I have officially been a resident of the city of Saint Louis for almost eight months now, and I've learned that there are some unwritten rules for living here.

1.) Good fences definitely make good neighbors, so if you have a fence (and if you live in the city, you probably do), keep the weeds trimmed on your side.
2.) The alley isn't your personal space. If you have a grassy plot adjacent to the alley, sure, use it for whatever, but don't park your vehicle right in the middle of the alley.
3.) Also, don't walk down the alley. There are plenty of sidewalks to use. Also, walking down the alley riles up all the dogs on any given block.
4.) Many homes in the city have garages. Many more don't. For those homes without garages or driveways, street parking is the only other option. When you and your neighbors have to park on the street, the unwritten rule is that the area directly in front of your house is yours. Sure, I realize this is not enforceable in any court of law, but 99% of the time everyone will abide by this. It is easy to spot the newcomers to any street because they will, more often than not, park in front of two houses at once.

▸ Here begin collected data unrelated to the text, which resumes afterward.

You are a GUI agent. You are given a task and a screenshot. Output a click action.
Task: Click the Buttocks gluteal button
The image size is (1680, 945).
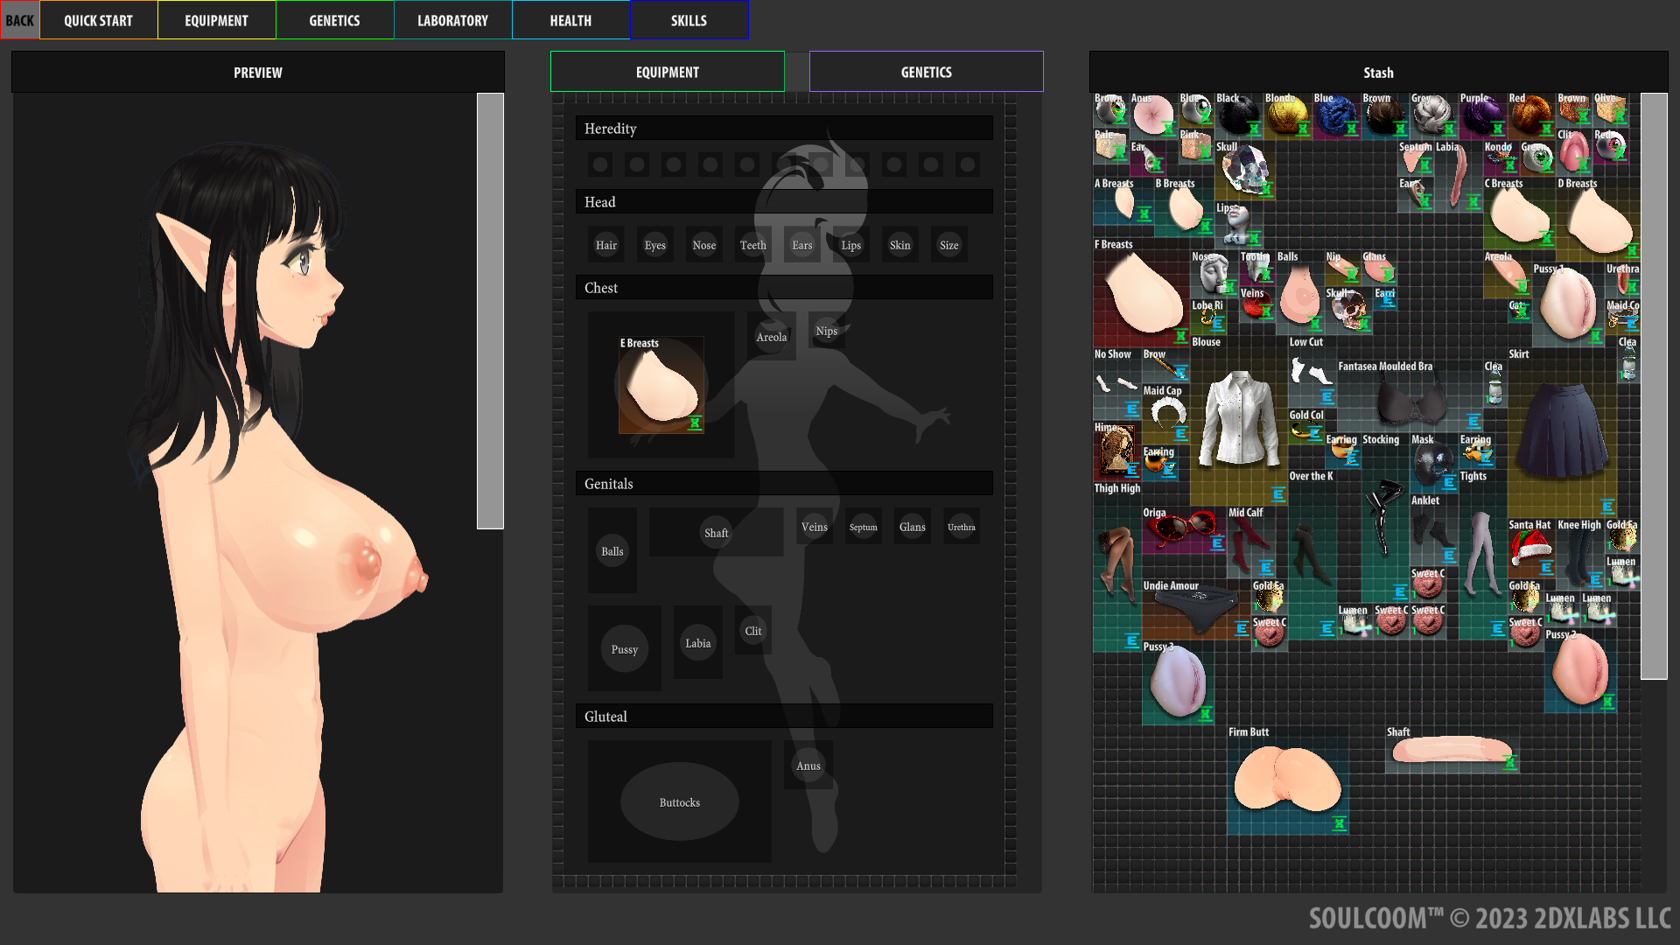(680, 803)
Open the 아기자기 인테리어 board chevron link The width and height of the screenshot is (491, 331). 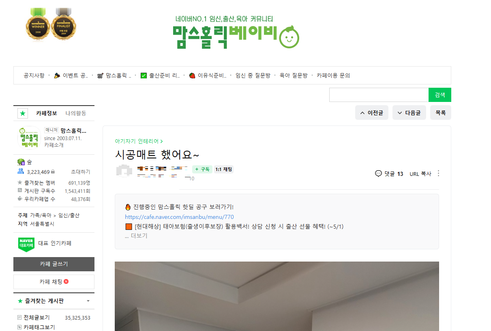tap(139, 141)
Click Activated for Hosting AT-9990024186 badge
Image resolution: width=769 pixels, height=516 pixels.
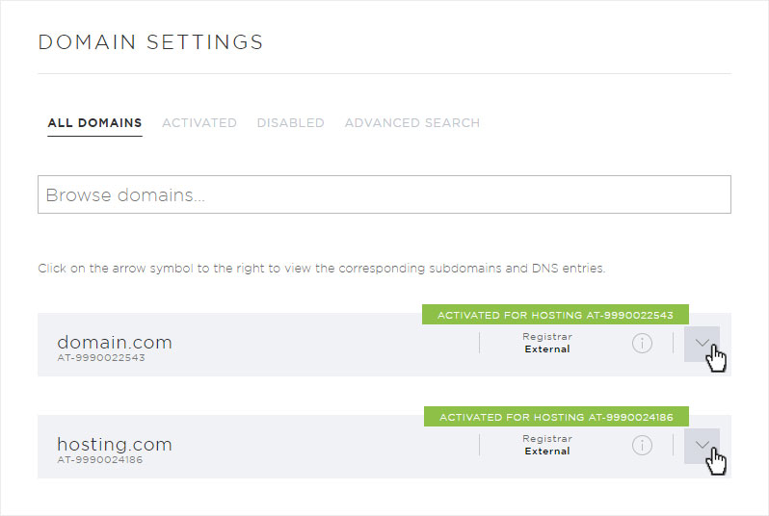point(556,417)
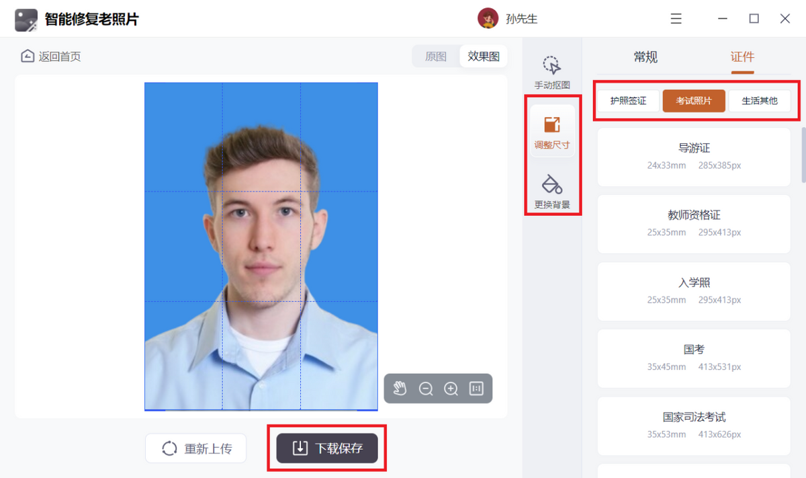Click the app logo in the title bar
The image size is (806, 478).
pyautogui.click(x=26, y=18)
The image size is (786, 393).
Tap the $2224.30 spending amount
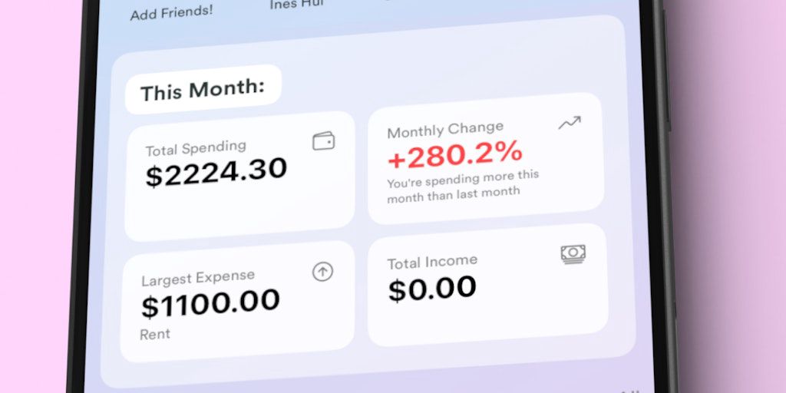216,171
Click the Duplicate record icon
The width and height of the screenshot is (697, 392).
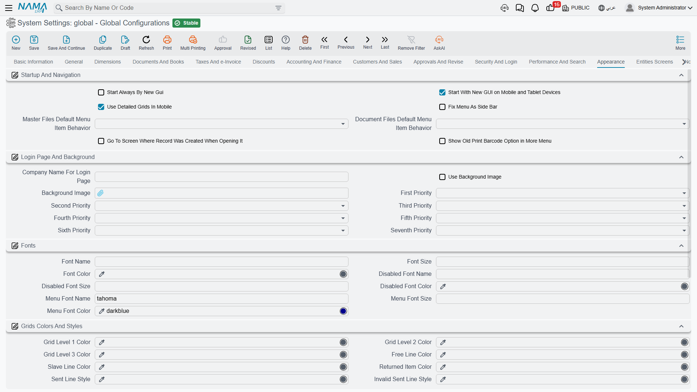point(103,40)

5.) It is good to know the people who live in front of, behind, and to the sides of your house. They will look out for your interests and you will look out for theirs because they are one in the same.
6.) If you live on a side street (like me -- Pennsylvania Avenue) don't hold your breath waiting for a snow plow. It will never come. The city says it will, but it is best to operate under the assumption that the city only has one snow plow. While city employees may not technically be lying when they say that your street will get plowed eventually, what they omit from this statement is that by the time "eventually" rolls around, it is July.
7.) Don't be afraid to dial 911 if something seems sketchy. Sure, you can call the police department's non-emergency numbers, but they're just going to tell you to hang up and dial 911.
8.) If you're hosting a party, barbecue, seance, or AA meeting at your house, inform your neighbors so they know that there will be a few extra cars parked on your street, but that it won't be a long-term thing. Nothing sucks more than to leave to get some groceries only to come back and find that some stranger from the county has parked midway between your house and your neighbor's house, making it impossible for any other vehicles to fit there, and then having to walk around the block with five bags of produce and frozen food.
9.) For the love of all things holy, don't try to make a U-turn in the middle of a block on a side street. Just go down to the next intersection and turn around there.
10.) If you're going to have some sort of outdoor gathering in your back yard, invite your neighbors. That way, they can't complain about the noise, since A) they knew about the party in advance, or B) they'll be there having a good time.

Do any of my fellow city-dwellers have anything to add? Specifically, I'm looking for St. Louis city dwellers, but if there are any opinions from other areas (NYC and Chicago friends, I'm looking at you), I'd love to hear your tips, too.